STAGIAIRE À LA MISE EN SCÈNE

Léa Ferrari

COPRODUCTION

Scène Nationale Le Merlan - Marseille

Scène Nationale l'Arc le Creusot

SOUTIENS

Région et Drac Auvergne-Rhône-Alpes - Spedidam

Durée : 1h20

Tout public à partir de 15 ans

Création « professionnelle » qui verra sur le plateau, aux côtés de l’équipe artistique et technique de la compagnie AnteprimA, une dizaine de volontaires amateurs issus du public de chaque théâtre qui accueillera le spectacle en tournée.

"Quand il ne peut plus lutter contre le vent et la mer pour poursuivre sa route, il y a deux allures que peut encore prendre un voilier : la cape (le foc bordé à contre et la barre dessous) le soumet à la dérive du vent et de la mer, et la fuite devant la tempête en épaulant la lame sur l'arrière, avec un minimum de toile. La fuite reste souvent, loin des côtes, la seule façon de sauver le bateau et son équipage. Elle permet aussi de découvrir des rivages inconnus qui surgiront à l'horizon des calmes retrouvés. Rivages inconnus qu'ignoreront toujours ceux qui ont la chance apparente de pouvoir suivre la route des cargos et des tankers, la route sans imprévu imposée par les compagnies de transport maritime.

Vous connaissez sans doute un voilier nommé Désir ".

Henri Laborit

Eloge de la fuite

Résumé

C'est quoi le bonheur ?

 

Le chemin des lucioles commence avec la fatigue d'une vie installée

peut être depuis trop longtemps sans mouvement.

Et puis tout à coup, l'ailleurs frappe à la porte !

 

Inspiré par l'Eloge de la fuite d'Henri Laborit et la métaphore des lucioles de Pier Paolo Pasolini, on suit la quête du bonheur d'une femme et d'un homme.

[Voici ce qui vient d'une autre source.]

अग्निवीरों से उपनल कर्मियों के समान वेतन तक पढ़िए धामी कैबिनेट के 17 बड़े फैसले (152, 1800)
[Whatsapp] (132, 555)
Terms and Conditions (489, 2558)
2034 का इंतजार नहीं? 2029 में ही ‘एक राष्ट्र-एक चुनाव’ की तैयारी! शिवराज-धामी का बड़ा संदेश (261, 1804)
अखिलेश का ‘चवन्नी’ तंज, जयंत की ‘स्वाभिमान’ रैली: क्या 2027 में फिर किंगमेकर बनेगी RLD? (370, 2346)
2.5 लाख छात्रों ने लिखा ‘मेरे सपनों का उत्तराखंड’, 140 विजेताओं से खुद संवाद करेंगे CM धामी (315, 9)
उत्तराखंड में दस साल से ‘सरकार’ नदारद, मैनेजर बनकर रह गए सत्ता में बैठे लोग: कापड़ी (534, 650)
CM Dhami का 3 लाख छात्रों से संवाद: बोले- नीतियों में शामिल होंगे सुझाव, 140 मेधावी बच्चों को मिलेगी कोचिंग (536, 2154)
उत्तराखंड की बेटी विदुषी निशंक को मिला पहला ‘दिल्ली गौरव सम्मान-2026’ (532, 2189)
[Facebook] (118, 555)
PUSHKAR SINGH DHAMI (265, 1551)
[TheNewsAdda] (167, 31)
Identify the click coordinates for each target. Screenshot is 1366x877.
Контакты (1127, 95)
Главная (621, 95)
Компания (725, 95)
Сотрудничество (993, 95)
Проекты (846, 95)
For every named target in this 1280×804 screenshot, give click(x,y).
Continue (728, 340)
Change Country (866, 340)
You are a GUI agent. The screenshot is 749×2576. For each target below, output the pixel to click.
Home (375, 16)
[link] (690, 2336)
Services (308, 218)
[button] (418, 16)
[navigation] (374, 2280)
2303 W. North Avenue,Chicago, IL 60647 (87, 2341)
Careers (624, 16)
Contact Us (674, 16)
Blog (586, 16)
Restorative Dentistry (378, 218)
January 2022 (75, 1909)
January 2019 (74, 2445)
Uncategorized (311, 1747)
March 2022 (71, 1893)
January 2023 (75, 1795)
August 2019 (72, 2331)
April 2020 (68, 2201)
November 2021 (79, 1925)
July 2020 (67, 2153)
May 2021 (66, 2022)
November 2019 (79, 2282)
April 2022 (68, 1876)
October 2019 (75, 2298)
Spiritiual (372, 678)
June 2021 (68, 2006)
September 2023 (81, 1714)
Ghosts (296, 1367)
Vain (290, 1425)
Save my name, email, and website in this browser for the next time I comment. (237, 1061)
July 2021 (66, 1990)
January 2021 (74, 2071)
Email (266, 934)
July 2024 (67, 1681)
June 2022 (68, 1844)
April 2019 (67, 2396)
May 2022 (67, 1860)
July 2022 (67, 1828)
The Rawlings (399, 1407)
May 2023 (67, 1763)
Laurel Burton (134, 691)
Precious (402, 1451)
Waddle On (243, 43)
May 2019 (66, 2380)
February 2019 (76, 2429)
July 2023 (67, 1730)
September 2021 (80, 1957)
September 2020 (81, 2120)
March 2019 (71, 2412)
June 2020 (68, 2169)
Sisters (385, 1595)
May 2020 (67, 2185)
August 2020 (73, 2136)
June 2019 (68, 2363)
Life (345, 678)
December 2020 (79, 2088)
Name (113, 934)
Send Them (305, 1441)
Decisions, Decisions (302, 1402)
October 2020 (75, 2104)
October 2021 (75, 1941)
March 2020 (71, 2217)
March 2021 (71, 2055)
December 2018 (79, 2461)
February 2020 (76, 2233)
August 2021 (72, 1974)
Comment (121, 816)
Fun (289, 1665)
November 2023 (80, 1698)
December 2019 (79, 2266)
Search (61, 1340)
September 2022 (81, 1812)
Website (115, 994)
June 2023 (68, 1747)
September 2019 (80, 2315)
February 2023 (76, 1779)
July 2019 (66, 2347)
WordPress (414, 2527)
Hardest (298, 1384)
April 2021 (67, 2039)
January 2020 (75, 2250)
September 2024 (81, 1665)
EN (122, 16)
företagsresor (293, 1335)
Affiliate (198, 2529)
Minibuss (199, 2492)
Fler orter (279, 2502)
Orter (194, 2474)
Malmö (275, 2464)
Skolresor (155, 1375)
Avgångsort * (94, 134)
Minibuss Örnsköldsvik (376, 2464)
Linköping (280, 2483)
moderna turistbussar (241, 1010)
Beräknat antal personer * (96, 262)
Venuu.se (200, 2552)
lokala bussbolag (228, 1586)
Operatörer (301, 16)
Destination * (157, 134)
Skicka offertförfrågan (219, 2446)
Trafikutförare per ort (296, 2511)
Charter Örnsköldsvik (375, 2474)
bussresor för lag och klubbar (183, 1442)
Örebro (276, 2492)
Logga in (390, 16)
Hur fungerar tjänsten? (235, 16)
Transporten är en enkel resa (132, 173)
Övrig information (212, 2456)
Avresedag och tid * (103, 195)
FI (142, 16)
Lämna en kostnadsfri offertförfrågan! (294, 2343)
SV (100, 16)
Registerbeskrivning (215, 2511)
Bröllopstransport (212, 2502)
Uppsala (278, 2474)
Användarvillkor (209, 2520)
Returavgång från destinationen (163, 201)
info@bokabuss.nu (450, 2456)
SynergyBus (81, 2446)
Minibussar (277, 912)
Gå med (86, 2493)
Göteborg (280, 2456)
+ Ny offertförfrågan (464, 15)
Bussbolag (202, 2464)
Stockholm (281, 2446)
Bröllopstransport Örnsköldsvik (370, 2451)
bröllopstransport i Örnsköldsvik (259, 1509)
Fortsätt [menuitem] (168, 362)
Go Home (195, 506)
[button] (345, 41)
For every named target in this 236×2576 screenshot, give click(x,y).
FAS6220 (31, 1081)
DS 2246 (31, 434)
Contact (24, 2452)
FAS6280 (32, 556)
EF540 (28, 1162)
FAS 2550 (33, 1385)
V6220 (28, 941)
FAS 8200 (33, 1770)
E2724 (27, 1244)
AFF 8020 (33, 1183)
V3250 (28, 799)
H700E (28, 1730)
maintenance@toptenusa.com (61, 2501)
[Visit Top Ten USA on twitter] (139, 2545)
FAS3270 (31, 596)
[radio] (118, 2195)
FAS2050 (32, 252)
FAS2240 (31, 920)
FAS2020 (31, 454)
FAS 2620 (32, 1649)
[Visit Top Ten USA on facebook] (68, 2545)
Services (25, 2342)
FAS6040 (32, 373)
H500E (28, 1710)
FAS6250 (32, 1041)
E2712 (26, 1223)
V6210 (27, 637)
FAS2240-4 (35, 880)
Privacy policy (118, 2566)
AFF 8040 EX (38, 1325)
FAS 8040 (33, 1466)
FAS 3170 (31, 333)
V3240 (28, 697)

Ils tentent de s'échapper de l'emprise du monde environnant.

Lucioles clignotant dans la nuit malgré la lumière aveuglante de la pensée unique.

Les lucioles de Pasolini (ref : Corriere Della Sera, 1975) sont la métaphore d’une humanité en voie d'extinction, une humanité qui continuerait d’éclairer la nuit grâce à l’autonomie et à la spécificité de sa pensée, malgré les lumières aveuglantes des pensées majoritaires.

La recherche du bonheur individuel, en contradiction avec une société qui chercherait à uniformiser les ressentis, à privilégier la «somnolence» rassurante de la masse par opposition à la « vitalité » de l’individu, est une thématique qui m’accompagne depuis longtemps.

En plissant les yeux pour mieux distinguer les silhouettes des lucioles dans la nuit, je peux discerner quelques lucioles qui m’ont accompagnée sur le plateau (Mohamed et Inaya dans Du piment dans les yeux ; Vittoria dans Arrange-toi ; Vincenzo, Marta, Sabino et Angela dans La revanche...) ; tous ces personnages, ces hommes et ces femmes qui se battent pour gagner leur part de bonheur.

 

Nous provoquerons un texte qui portera en lui une vague d’optimisme et de révolte. Simon Grangeat sera cette plume, pour la seconde fois dans l’histoire d’AnteprimA. Une plume que nous rêvons légère pour un thème qui pourrait sembler futile, mais que nous trouvons essentiel. Illusoire et vain diront certains, tandis que d’autres et nous en sommes, se plairont à contempler les à coté des chemins qui mènent à ce paradis perdu.

 

Le bonheur est encore plus vif s’il est partagé. Nous avons croisé, lors de l’aventure Du piment dans les yeux et Une bouteille à la mer, des jeunes migrants isolés qui nous ont bluffés par leur force de vie, leur détermination à se battre pour une vie meilleure.

 

Ils sont notre inspiration.

Antonella Amirante

Les lucioles.

Depuis Pasolini, nous déplorons leur disparition.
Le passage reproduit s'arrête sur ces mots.